### Required work
Whenever the string "will" turns up in a line of the data below, copy that line.

Items from a data source:
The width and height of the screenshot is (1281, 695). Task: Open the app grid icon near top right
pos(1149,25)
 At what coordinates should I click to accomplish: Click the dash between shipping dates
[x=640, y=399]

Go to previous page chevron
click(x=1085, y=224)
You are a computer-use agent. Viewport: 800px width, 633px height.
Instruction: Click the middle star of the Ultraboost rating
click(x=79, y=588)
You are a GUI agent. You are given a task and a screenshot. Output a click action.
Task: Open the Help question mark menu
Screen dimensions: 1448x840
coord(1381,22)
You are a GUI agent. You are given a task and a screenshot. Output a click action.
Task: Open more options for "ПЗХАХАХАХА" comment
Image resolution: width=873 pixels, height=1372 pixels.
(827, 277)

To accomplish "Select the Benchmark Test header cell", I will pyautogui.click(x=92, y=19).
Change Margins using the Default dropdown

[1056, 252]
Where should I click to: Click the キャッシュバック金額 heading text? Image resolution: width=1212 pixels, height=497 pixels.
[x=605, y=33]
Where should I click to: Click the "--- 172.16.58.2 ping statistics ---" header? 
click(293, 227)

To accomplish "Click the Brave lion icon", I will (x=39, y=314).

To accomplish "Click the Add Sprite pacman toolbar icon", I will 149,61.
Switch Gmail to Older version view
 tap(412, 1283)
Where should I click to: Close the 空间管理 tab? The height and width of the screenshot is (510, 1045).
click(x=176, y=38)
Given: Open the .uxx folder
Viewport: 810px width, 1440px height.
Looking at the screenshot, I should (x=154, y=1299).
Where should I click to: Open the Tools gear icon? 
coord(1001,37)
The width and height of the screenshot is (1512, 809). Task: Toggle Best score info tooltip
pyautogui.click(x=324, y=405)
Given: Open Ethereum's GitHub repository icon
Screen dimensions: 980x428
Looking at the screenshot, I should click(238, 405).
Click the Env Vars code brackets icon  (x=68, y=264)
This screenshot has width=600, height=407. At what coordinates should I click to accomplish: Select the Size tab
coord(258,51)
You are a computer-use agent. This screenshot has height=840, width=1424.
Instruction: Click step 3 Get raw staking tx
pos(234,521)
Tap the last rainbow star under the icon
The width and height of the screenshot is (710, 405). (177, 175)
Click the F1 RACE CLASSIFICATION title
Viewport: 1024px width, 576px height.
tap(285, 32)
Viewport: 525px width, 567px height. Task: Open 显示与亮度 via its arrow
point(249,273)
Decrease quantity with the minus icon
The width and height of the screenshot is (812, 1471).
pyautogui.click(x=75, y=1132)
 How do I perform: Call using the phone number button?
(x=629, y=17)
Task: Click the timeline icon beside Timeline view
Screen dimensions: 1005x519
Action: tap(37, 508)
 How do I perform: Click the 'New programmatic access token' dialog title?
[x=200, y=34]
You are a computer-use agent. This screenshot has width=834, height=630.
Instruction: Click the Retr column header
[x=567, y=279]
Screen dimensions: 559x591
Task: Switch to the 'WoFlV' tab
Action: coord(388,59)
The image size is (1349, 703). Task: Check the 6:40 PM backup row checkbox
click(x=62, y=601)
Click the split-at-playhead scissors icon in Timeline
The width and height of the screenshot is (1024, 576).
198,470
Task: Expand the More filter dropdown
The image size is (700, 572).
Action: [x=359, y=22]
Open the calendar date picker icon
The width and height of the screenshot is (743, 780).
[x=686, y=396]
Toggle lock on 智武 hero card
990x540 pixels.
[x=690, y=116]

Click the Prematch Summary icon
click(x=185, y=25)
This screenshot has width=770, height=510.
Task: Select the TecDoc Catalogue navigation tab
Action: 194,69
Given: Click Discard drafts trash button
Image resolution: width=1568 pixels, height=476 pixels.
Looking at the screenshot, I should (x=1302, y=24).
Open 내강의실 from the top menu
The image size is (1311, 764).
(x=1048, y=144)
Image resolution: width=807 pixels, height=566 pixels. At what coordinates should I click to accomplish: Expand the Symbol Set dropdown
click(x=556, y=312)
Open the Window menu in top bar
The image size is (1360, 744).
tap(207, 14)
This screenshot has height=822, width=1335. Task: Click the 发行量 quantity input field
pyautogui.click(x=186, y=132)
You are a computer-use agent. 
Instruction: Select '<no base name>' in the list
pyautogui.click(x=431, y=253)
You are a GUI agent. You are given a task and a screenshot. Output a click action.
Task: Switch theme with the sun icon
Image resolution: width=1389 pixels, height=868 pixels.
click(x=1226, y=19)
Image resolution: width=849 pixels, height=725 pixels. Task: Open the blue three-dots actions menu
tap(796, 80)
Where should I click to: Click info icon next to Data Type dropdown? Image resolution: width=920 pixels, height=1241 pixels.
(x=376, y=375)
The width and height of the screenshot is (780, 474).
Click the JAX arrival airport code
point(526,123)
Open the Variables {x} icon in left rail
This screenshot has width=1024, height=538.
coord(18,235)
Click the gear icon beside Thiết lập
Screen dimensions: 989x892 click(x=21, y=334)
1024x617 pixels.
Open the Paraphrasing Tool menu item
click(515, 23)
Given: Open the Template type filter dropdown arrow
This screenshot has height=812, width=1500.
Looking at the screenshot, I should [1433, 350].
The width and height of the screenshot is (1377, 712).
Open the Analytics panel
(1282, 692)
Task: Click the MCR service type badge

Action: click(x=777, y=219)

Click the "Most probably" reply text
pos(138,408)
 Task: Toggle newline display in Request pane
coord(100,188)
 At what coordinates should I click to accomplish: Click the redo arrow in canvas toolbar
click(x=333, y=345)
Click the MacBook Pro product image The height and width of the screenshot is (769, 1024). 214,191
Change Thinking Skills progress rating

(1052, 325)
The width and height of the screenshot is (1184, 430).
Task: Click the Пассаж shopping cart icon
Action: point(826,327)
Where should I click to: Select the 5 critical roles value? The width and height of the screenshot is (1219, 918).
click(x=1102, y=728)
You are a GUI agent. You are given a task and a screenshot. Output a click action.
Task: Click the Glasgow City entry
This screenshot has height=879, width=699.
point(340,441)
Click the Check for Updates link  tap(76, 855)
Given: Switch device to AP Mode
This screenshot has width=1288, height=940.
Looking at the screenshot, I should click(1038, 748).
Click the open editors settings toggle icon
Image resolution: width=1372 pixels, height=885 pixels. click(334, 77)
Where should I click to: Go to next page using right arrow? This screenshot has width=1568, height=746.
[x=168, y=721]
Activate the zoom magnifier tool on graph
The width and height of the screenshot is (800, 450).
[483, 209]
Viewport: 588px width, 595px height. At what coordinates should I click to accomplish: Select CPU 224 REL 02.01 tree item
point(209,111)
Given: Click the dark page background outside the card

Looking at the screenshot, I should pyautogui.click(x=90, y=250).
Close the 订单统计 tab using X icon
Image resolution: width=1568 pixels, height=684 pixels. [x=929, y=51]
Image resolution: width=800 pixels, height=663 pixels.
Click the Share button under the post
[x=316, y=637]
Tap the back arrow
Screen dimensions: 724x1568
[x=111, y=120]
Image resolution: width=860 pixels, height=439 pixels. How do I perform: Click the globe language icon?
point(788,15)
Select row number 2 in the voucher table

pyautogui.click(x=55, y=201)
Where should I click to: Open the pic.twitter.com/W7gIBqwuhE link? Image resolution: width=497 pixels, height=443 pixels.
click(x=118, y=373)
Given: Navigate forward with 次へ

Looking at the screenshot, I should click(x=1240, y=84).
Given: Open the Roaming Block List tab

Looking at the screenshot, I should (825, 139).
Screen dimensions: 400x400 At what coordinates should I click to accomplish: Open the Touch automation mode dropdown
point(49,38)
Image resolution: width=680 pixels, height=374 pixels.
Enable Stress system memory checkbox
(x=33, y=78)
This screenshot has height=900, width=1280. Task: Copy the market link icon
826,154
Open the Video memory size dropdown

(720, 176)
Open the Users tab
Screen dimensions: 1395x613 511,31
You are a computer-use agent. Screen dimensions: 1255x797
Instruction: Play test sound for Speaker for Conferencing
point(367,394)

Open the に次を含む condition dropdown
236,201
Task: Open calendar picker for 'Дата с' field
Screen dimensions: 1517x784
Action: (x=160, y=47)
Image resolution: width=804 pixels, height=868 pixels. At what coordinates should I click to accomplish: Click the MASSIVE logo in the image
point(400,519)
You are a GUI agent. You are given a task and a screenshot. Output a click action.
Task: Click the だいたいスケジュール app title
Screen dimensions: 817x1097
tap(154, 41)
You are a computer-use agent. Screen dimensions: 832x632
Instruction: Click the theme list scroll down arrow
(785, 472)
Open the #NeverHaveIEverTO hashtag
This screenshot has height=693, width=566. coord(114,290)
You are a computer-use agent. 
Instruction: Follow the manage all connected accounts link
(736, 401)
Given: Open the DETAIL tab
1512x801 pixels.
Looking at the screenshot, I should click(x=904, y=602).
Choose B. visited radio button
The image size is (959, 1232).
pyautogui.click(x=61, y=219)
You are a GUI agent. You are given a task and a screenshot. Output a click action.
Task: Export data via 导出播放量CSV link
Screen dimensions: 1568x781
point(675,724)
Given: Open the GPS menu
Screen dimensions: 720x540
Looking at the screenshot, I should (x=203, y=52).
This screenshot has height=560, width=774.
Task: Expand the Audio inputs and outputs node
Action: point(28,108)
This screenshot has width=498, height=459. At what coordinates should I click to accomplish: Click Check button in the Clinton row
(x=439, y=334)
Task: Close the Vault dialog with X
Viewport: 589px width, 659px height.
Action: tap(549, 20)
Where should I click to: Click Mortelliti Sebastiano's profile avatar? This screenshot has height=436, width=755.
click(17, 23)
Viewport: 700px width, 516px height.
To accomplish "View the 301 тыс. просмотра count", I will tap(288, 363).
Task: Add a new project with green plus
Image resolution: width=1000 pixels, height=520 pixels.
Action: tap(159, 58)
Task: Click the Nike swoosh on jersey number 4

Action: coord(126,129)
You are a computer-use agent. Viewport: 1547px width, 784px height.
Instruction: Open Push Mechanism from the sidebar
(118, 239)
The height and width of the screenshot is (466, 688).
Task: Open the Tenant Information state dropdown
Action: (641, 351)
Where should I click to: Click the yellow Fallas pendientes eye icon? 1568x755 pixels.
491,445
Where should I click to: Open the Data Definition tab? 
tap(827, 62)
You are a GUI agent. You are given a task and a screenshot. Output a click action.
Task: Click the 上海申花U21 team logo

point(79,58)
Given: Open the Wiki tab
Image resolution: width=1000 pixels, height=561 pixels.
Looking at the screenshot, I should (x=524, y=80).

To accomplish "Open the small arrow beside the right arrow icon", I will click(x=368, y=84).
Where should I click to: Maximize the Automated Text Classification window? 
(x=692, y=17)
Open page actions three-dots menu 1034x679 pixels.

### Problem solution
To accomplish "Select the Benchmark Test header cell", I will pyautogui.click(x=92, y=19).
To accomplish "Click the Brave lion icon", I will (x=39, y=314).
To accomplish "Click the Add Sprite pacman toolbar icon", I will 149,61.
To accomplish "View the 301 тыс. просмотра count", I will tap(288, 363).
To accomplish "Open the small arrow beside the right arrow icon", I will click(x=368, y=84).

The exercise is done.